Varnishing oil or acrylic paintings can be viewed as the final stage to a painting after it is finished and completely dry however; there are a number of factors one should consider.
Varnishing provides a protective film or layer to those paintings that are not going to be framed under glass. It provides protection from abrasion, dirt, dust and pollution in the atmosphere; as this film becomes dirty it can be easily removed and replaced by a restorer.
Further, varnishing homogenizes the paintings final appearance. As a painting dries, some areas may appear glossier than others due to variations in the types of pigments and/or mediums used; also colours may loose some of their brilliance, which is especially the case with acrylics, but oils too could become somewhat darker. The use of a varnish will help to bring out the colours to the brilliance they had when first painted i.e. before being fully dry.
It’s crucial that a painting is completely dry before it’s varnished otherwise the varnish may crack. Waiting for a painting to dry thoroughly is less of an issue with acrylics than it is with oils of which some experts say one should allow at least six months before varnishing.
The type of varnish and method of application are important.
Gloss varnish dries completely clear whereas a matte/satin varnish leaves a slight frosted-glass appearance that might affect the finer detail in a painting. In addition, I understand that there are varnishes that offer protection from UV radiation.
The varnish should removable in order that it can be removed and replaced at some future date, by a restorer, should it become
discoloured or damaged. Varnishes for acrylic paint are either water-thinnable or solvent-based.
It is also important that varnish should not contain or be the same as the medium used in the painting because; should the varnish, for whatever reason, be removed then the painting itself could be damaged.
Question:
When drymounting thin paper posters and photographs I frequently get 'orange peel' effect. I use a Hot Press, drymount tissue and hot press white display board. With photographs I have taken to spraymounting onto display board then puting in the hot press with no heat for 8 seconds.
Any suggestions how to avoid this unwelcome effect?
Answer from Steve Goodall of Hot Press:
The answer is a little complicated - that is to say it has a few different tips - but bear with me...
"Orange peel" comes from three sources...
(1) the board being used for mounting
(2) the adhesive being used
(3) the artwork itself
...and is created by pressure of course.
(1) Board types - never use mountboard for mounting (which you are obviously not doing). Its soft open core makes it ideal for cutting apertures & creating mounts, but this soft core will of course compress during drymounting, leading to the very worst orange peel.
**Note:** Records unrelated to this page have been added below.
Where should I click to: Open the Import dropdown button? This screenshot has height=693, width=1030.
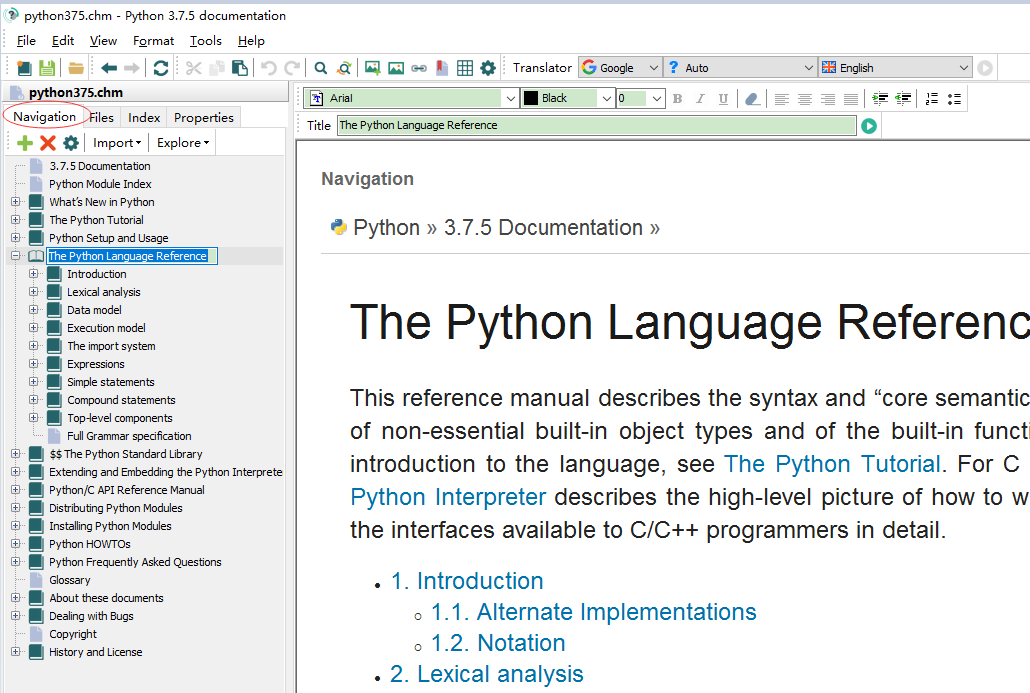coord(117,143)
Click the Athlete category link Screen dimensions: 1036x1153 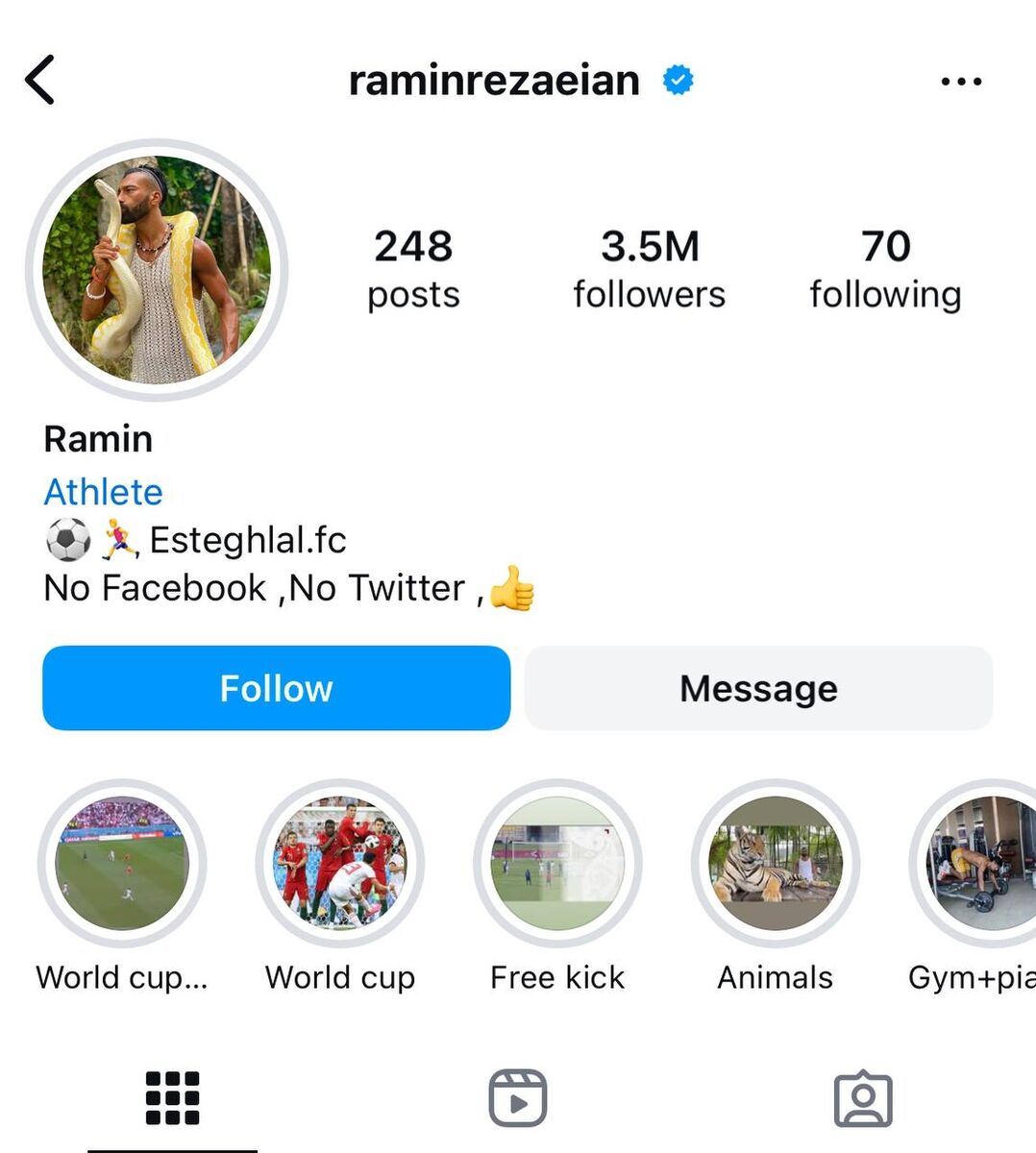pyautogui.click(x=104, y=492)
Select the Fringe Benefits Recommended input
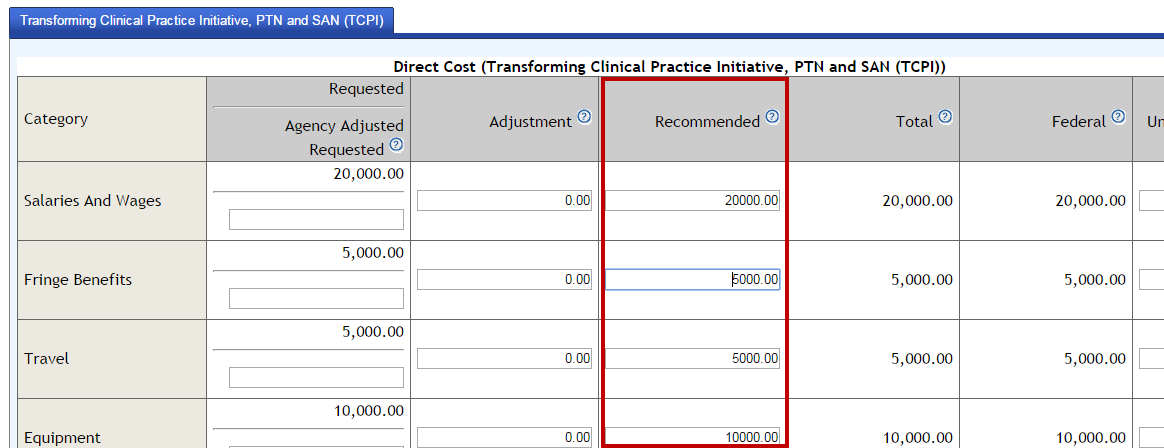Viewport: 1164px width, 448px height. (692, 280)
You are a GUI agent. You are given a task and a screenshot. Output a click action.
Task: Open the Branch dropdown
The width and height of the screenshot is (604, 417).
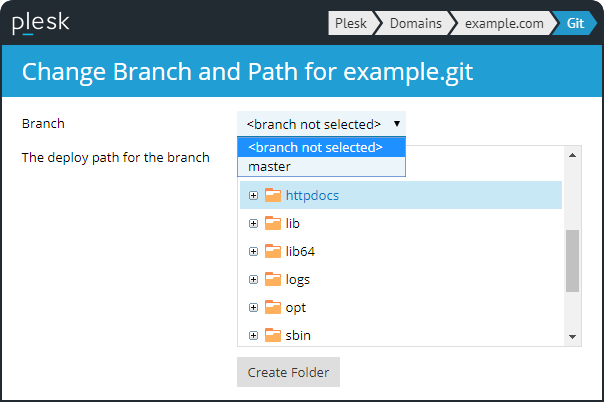(x=321, y=124)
Always use harder boards, such as white display board (which you are) or even "good quality" MDF. More on the MDF later... Hard boards will not suffer compression & so minimise orange peel.
(2) Adhesive types - For most good quality papers a good quality drymount tissue will offer great results. However, if you hold any drymount tissue up to the light you will see it has different densities - it is made from tissue paper after all. When using thin posters or very glossy photographs this differential of density can create an orange peel effect. Lowering the pressure of your press with the control valve can help (lower to around 10 on the outer scale). A much better solution is to use a smoother adhesive - such as drymount film - which comes in a clear or white variant. This has several benefits. The lack of differing densities eliminates orange peel. Because drymount film is imporous it can be used with MDF, as it acts as a barrier against any "nasties that might be in the MDF. The white version also stops any show through of colour if your base board is not white - MDF being "honey coloured".
(3) Artwork - It is often overlooked that some artwork types are actually made up of many layers of paper. If your artwork is "soft" such as glossy photographs are - this can lead to compression & orange peel - again lower pressure in the press will minimise this.
Question:
We have a customer who owns a bar, he has several pot/china ashtrays in the shape of letters of the alphabet which he would like framed as "ENGLAND" in one frame. Any suggestions? ( He has brought us the letter "E" to have a think about, it is approx 4" high x 3" wide & about 1" deep)
thanks
Answer from Mal Reynolds
It just so happens that I am preparing an article for the Arqadia 4 Walls magazine on framing this type of subject. There are couple of questions that you need to answer; how do I support the ashtrays and is the rebate depth of the chosen moulding deep enough to accommodate the framing package?
Supporting the ashtrays could be achieved in one of two ways.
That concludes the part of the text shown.